*PROBLEMS TO WORK ON*
A. In the article on Jake LaMotta, reproduce the part that begins at the words "LaMotta died Tuesday" and ends after "of the bout.", substituting "fighter" for "brawler".
B. Resume the article on Jake LaMotta after its last sentence, and keep writing it.

*TEXT TO READ*
============================================================
A 1949 photo shows Jake La Motta in

A 1949 photo shows Jake La Motta in training to meet Marcel Cerdan, the French middleweight champion. Credit: Getty Images / Keystone

Jake LaMotta rarely could be convinced that he lost a fight, though his well-worn face, a writer once observed, appeared to have caught more fastballs than Yogi Berra’s mitt. But the former middleweight boxing champion known as “The Raging Bull” inflicted more beatings than he absorbed.

LaMotta died Tuesday at a Miami-area nursing facility from complications of pneumonia, according to his fiancee, Denise Baker. He was 95.

LaMotta’s violent life and times in and out of the ring were fodder for Robert De Niro’s Academy Award-winning portrayal of him in Martin Scorsese’s 1980 film “Raging Bull.’’

“Rest in peace, champ,’’ De Niro said in a statement.

LaMotta once said that he and De Niro fought 1,000 rounds in preparation for the film. At the time, LaMotta was in his fifties.

Win or lose, LaMotta always seemed to be the aggressor in the ring and, despite the outcome, the brawler became the focal point of the bout.

The Bronx Bull, as he was known in his fighting days, compiled an 83-19-4 record with 30 knockouts, in a career that began in 1941 and ended in 1954. But it was the movie that unflinchingly portrayed him as a violent and abusive husband — he was married six times — that later generations remember.

“I’m no angel,” he said in a 2005 interview with The Associated Press. According to IMDb.com, he once asked former wife Vicki LaMotta if he was really like De Niro’s portrayal in the movie and she answered, “You were worse.”

LaMotta, born Giacobbe LaMotta on July 10, 1921, on the Lower East Side, was knocked down only once — in a 1952 loss to light-heavyweight Danny Nardico.

LaMotta handed Sugar Ray Robinson his first defeat, but Robinson beat him five times, the last on Feb. 14, 1951, in Chicago Stadium. It was dubbed the St. Valentine’s Day Massacre after Robinson stopped the bloodied LaMotta in the 13th round to become the undisputed world middleweight champion.
============================================================
*DATA EXTRACT*
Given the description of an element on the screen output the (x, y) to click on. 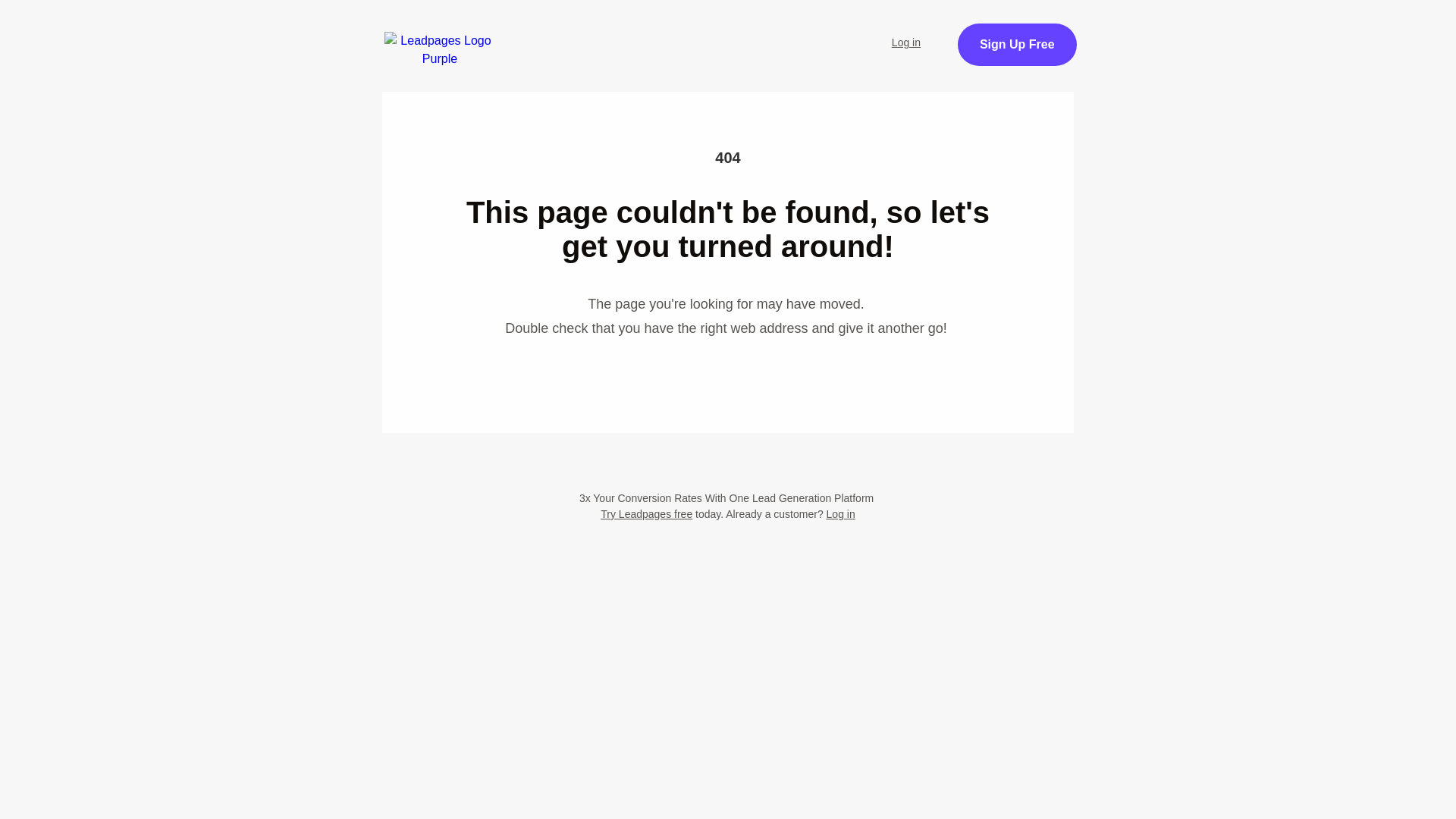
Start Spiritual Gifts Test (627, 33)
Get Free Book From The Ministry (727, 150)
HOME (501, 33)
Get Free Prophecy (1070, 53)
Our Verse of the Day (791, 33)
Give To The Ministry (529, 74)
============================================================
*ANSWERS GIVEN*
A.
LaMotta died Tuesday at a Miami-area nursing facility from complications of pneumonia, according to his fiancee, Denise Baker. He was 95.

LaMotta’s violent life and times in and out of the ring were fodder for Robert De Niro’s Academy Award-winning portrayal of him in Martin Scorsese’s 1980 film “Raging Bull.’’

“Rest in peace, champ,’’ De Niro said in a statement.

LaMotta once said that he and De Niro fought 1,000 rounds in preparation for the film. At the time, LaMotta was in his fifties.

Win or lose, LaMotta always seemed to be the aggressor in the ring and, despite the outcome, the fighter became the focal point of the bout.

B.
Robinson seemed enamored of his defeated opponent, as he related in “Sugar Ray,’’ his 1970 autobiography.

“I was the middleweight champion, but I had to share my joy with respect for Jake. I couldn’t take my eyes off of him. He was on the stool in his corner, his leopard-skin robe thrown over him. His handlers were all around him, but he was snarling at them and waving them away. The doctor was checking him, but Jake wanted no part of him. On his way out of the ring, he ignored the hands reaching up to him to help him down the steps.’’

Years later, LaMotta, still as hardheaded as his seemingly invincible chin, basically refused to accept the result and denied that Robinson had pulverized him.

“I guess God blessed me with a hard head because I really didn’t feel punches,’’ he told broadcaster Curt Gowdy in an account related on thesweetscience.com by former boxing writer Bernard Fernandez. “I conditioned myself many years ago that nobody could hurt me. It was self-hypnosis or what you might call it, but I really believed nobody could hurt me. I psyched myself. I did it unconsciously, instinctively. And I believe it.’’

LaMotta admitted to the Kefauver Committee, a U.S. Senate committee investigating organized crime in 1960, that he threw a 1947 fight against Billy Fox, but rationalized that it was for the greater good — his.

“I purposely lost a fight to Billy Fox because they promised me that I would get a shot to fight for the title if I did,” La Motta said in a 1970 interview printed in Peter Heller’s 1973 book “In This Corner: 40 World Champions Tell Their Stories.”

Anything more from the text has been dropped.